Posted by Beyond Bespoke, 7th December, 2016
In the first of a two-part series, the UK’s top introducer, Rachel Fay shares her beginner’s guide on creating a social buzz at a party
If you’re planning on giving a party, you’ll have lots to do with sending out invitations, ordering the drinks and organising the food. But there’s one ingredient that can easily get overlooked on the night – mixing up the guests. From the moment your first guest arrives, this is your primary role as the host or hostess. Whilst others can take coats and serve drinks, you are like the master chef. You have collected the ingredients together and now it’s time to mix them up to create that all important Social Buzz.

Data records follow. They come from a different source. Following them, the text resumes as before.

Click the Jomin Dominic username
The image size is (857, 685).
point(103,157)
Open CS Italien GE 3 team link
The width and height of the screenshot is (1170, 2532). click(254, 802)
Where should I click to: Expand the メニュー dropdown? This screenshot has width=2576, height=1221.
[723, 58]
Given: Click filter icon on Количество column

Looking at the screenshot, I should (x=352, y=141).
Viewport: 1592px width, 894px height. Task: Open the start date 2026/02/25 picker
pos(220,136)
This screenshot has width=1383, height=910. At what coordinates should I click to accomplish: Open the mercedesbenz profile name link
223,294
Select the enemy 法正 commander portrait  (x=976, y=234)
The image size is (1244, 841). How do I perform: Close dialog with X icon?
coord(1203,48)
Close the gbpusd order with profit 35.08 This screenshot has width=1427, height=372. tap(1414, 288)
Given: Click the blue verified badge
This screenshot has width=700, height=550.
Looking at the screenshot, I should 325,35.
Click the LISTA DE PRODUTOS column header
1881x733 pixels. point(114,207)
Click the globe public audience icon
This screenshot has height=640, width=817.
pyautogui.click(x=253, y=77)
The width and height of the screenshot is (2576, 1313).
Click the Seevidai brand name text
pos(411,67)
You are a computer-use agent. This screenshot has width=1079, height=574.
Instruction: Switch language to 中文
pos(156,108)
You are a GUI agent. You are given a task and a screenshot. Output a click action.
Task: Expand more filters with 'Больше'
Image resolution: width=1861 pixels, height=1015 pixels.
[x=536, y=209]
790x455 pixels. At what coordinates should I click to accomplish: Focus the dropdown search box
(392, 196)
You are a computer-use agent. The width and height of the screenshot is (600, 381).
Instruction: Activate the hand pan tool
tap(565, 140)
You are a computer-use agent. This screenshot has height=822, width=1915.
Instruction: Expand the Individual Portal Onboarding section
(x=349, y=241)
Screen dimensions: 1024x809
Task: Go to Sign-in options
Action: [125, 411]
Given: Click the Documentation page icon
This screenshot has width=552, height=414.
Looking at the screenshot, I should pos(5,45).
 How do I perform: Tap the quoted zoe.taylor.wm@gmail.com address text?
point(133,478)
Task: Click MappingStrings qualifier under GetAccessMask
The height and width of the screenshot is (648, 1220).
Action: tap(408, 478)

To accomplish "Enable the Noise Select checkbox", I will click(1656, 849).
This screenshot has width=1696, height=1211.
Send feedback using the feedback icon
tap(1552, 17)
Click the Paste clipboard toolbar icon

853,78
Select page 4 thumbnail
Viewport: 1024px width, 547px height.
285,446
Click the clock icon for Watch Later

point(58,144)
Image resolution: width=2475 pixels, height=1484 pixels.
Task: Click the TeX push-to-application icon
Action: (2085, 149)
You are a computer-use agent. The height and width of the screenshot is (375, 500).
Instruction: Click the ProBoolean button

Preparation: A few days before
Ask your partner, a friend or family member to be available to greet your guests at the front door. This will leave you free to do the all-important mixing of the guests.
On the Night
Position yourself just inside the room in which the guests will gather but after they will have picked up a drink.
Now the fun begins. New arrivals will naturally gravitate towards you, the host, both out of good manners in letting you know they’ve arrived and for reassurance. If they don’t, go towards them and welcome them. It’s important to do this now so you’re not held up later by having to greet them and exchange pleasantries at the same time as you’re introducing them. This is not the time for long conversations so just say hello and express pleasure in seeing them.
Once you’ve said hello, crack straight on with finding someone for them to talk to. At the start of the party, people are unlikely to be involved in in-depth conversations, so you don’t need to worry about interrupting. Creating a Social Buzz means someone needs to make it happen and that person is you.
If you lack experience, don’t worry about surnames unless you can be consistent with all your guests. Christian names only are fine these days. Bear in mind that people can’t take in too much verbal information when coming face-to-face with a stranger, so use short easy phrases such as “Bruno, this is Jocelyn.”
It’s courteous to tell each person something about the other in order for them to create a conversation, such as “Jocelyn and I were at school together” and “I met Bruno when we were studying at the same college.” Notice that I haven’t mentioned the name of the school or the college – this creates intrigue and the chances are that your guests will inquire which school or university it was – the start of a conversation.
Once you’ve made the introduction, move away immediately. This is important so as not to get stuck into a conversation which will take you away from your task of making sure all your guests are introduced.
Return to your original position somewhere near the entrance to the room and repeat the procedure for all the guests as they arrive.
Congratulations! You’ll have taken your first steps in creating The Social Buzz.